Goal >> Rewrite the items below, changing every "Screen dimensions" to "Display size" and leaving everything else as it is.
## Start Task data
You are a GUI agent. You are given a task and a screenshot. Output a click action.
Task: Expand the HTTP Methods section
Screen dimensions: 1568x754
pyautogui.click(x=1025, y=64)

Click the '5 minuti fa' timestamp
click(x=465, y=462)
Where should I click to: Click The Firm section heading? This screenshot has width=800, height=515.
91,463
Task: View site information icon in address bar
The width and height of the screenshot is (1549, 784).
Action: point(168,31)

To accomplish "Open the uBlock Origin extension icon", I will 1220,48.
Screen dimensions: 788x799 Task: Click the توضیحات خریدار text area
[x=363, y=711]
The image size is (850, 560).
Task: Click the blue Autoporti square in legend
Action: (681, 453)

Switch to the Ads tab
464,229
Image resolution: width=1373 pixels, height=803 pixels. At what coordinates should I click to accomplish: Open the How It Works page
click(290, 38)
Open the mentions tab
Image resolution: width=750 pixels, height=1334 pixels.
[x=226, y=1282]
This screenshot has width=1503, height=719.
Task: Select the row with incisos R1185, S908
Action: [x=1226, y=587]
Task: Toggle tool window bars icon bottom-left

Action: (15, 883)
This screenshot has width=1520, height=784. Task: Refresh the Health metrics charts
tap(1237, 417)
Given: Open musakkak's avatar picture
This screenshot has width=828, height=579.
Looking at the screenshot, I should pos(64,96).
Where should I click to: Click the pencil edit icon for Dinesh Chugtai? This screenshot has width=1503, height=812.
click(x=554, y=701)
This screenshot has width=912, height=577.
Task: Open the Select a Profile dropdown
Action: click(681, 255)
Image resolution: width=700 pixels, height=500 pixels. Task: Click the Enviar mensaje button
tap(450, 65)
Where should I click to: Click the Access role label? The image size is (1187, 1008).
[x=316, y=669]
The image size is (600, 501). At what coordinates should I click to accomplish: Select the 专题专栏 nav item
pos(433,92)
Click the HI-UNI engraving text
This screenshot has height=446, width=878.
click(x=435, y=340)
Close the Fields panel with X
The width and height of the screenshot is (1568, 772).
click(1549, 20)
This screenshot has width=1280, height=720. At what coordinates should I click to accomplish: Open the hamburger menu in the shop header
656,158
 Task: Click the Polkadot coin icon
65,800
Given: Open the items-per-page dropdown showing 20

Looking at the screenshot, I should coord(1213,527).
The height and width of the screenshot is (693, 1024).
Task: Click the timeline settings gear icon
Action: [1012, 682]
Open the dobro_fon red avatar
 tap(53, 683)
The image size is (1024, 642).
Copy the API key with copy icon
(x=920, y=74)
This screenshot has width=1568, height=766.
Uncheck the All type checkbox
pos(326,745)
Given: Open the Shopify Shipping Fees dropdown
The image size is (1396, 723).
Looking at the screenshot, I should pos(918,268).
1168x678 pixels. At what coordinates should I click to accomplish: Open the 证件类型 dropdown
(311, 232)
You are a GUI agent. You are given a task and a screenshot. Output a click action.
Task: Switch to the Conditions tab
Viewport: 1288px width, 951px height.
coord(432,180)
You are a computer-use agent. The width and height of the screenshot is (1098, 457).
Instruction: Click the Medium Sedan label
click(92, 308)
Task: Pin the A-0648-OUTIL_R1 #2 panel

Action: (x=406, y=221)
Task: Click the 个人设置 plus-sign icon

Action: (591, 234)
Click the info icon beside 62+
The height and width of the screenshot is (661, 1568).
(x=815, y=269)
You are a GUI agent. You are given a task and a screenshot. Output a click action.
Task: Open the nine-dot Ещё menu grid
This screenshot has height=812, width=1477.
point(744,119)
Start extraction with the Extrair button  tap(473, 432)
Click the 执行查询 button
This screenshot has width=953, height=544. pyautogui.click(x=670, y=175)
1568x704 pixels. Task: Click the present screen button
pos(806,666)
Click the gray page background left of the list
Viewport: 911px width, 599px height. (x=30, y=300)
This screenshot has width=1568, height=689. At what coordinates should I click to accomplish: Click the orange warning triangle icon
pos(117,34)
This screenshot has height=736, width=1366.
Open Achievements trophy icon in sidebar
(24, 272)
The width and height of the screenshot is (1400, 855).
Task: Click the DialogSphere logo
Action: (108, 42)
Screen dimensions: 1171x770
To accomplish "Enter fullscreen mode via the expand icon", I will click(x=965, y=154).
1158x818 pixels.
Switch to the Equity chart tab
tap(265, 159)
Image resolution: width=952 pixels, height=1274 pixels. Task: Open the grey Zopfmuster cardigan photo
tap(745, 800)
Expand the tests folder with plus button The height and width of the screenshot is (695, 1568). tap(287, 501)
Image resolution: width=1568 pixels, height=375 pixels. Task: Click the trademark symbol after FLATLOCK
## End Task data
Exercise answer >>
You are a GUI agent. You are given a task and a screenshot. Output a click action.
Task: Expand the HTTP Methods section
Display size: 1568x754
pyautogui.click(x=1025, y=64)

Click the '5 minuti fa' timestamp
click(x=465, y=462)
Where should I click to: Click The Firm section heading? This screenshot has width=800, height=515.
91,463
Task: View site information icon in address bar
The width and height of the screenshot is (1549, 784).
Action: point(168,31)

To accomplish "Open the uBlock Origin extension icon", I will 1220,48.
Display size: 788x799 Task: Click the توضیحات خریدار text area
[x=363, y=711]
The image size is (850, 560).
Task: Click the blue Autoporti square in legend
Action: (681, 453)

Switch to the Ads tab
464,229
Image resolution: width=1373 pixels, height=803 pixels. At what coordinates should I click to accomplish: Open the How It Works page
click(290, 38)
Open the mentions tab
Image resolution: width=750 pixels, height=1334 pixels.
[x=226, y=1282]
This screenshot has width=1503, height=719.
Task: Select the row with incisos R1185, S908
Action: [x=1226, y=587]
Task: Toggle tool window bars icon bottom-left

Action: (15, 883)
This screenshot has width=1520, height=784. Task: Refresh the Health metrics charts
tap(1237, 417)
Given: Open musakkak's avatar picture
This screenshot has width=828, height=579.
Looking at the screenshot, I should pos(64,96).
Where should I click to: Click the pencil edit icon for Dinesh Chugtai? This screenshot has width=1503, height=812.
click(x=554, y=701)
This screenshot has width=912, height=577.
Task: Open the Select a Profile dropdown
Action: click(681, 255)
Image resolution: width=700 pixels, height=500 pixels. Task: Click the Enviar mensaje button
tap(450, 65)
Where should I click to: Click the Access role label? The image size is (1187, 1008).
[x=316, y=669]
The image size is (600, 501). At what coordinates should I click to accomplish: Select the 专题专栏 nav item
pos(433,92)
Click the HI-UNI engraving text
This screenshot has height=446, width=878.
click(x=435, y=340)
Close the Fields panel with X
The width and height of the screenshot is (1568, 772).
click(1549, 20)
This screenshot has width=1280, height=720. At what coordinates should I click to accomplish: Open the hamburger menu in the shop header
656,158
 Task: Click the Polkadot coin icon
65,800
Given: Open the items-per-page dropdown showing 20

Looking at the screenshot, I should coord(1213,527).
The height and width of the screenshot is (693, 1024).
Task: Click the timeline settings gear icon
Action: [1012, 682]
Open the dobro_fon red avatar
 tap(53, 683)
The image size is (1024, 642).
Copy the API key with copy icon
(x=920, y=74)
This screenshot has width=1568, height=766.
Uncheck the All type checkbox
pos(326,745)
Given: Open the Shopify Shipping Fees dropdown
The image size is (1396, 723).
Looking at the screenshot, I should pos(918,268).
1168x678 pixels. At what coordinates should I click to accomplish: Open the 证件类型 dropdown
(311, 232)
You are a GUI agent. You are given a task and a screenshot. Output a click action.
Task: Switch to the Conditions tab
Viewport: 1288px width, 951px height.
coord(432,180)
You are a computer-use agent. The width and height of the screenshot is (1098, 457).
Instruction: Click the Medium Sedan label
click(92, 308)
Task: Pin the A-0648-OUTIL_R1 #2 panel

Action: (x=406, y=221)
Task: Click the 个人设置 plus-sign icon

Action: (591, 234)
Click the info icon beside 62+
The height and width of the screenshot is (661, 1568).
(x=815, y=269)
You are a GUI agent. You are given a task and a screenshot. Output a click action.
Task: Open the nine-dot Ещё menu grid
This screenshot has height=812, width=1477.
point(744,119)
Start extraction with the Extrair button  tap(473, 432)
Click the 执行查询 button
This screenshot has width=953, height=544. pyautogui.click(x=670, y=175)
1568x704 pixels. Task: Click the present screen button
pos(806,666)
Click the gray page background left of the list
Viewport: 911px width, 599px height. (x=30, y=300)
This screenshot has width=1568, height=689. At what coordinates should I click to accomplish: Click the orange warning triangle icon
pos(117,34)
This screenshot has height=736, width=1366.
Open Achievements trophy icon in sidebar
(24, 272)
The width and height of the screenshot is (1400, 855).
Task: Click the DialogSphere logo
Action: (108, 42)
Display size: 1171x770
To accomplish "Enter fullscreen mode via the expand icon", I will click(x=965, y=154).
1158x818 pixels.
Switch to the Equity chart tab
tap(265, 159)
Image resolution: width=952 pixels, height=1274 pixels. Task: Open the grey Zopfmuster cardigan photo
tap(745, 800)
Expand the tests folder with plus button The height and width of the screenshot is (695, 1568). tap(287, 501)
Image resolution: width=1568 pixels, height=375 pixels. Task: Click the trademark symbol after FLATLOCK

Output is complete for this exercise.